*** Opening Data to process ***

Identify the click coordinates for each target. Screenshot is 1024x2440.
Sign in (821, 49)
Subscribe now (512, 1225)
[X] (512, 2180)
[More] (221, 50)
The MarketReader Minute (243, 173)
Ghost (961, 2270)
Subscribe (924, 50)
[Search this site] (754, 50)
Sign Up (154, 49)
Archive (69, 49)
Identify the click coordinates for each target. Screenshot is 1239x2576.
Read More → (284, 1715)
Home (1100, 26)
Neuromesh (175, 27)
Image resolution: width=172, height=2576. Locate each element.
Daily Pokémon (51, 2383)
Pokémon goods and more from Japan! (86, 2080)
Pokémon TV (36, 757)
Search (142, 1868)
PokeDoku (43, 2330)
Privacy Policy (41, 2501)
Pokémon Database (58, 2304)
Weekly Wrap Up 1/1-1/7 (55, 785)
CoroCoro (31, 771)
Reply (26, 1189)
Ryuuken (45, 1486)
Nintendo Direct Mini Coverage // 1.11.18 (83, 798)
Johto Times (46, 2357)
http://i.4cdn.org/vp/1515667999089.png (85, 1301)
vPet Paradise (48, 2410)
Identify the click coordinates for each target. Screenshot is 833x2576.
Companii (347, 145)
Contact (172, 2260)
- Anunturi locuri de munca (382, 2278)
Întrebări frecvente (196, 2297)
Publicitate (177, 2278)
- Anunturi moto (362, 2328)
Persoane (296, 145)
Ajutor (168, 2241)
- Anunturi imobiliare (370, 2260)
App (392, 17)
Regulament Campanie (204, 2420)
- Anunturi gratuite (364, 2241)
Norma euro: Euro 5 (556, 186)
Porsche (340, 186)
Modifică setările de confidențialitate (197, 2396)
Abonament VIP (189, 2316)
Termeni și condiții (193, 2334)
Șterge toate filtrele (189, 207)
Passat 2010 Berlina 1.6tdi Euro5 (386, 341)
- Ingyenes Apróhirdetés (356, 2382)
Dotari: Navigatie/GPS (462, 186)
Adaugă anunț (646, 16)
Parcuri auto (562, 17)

*** Closing Data to process ***

— Task prompt —
All lines above that include the word "Identify" must be copied into the answer.

— Your solution —
Identify the click coordinates for each target. Screenshot is 1024x2440.
Identify the click coordinates for each target. Screenshot is 1239x2576.
Identify the click coordinates for each target. Screenshot is 833x2576.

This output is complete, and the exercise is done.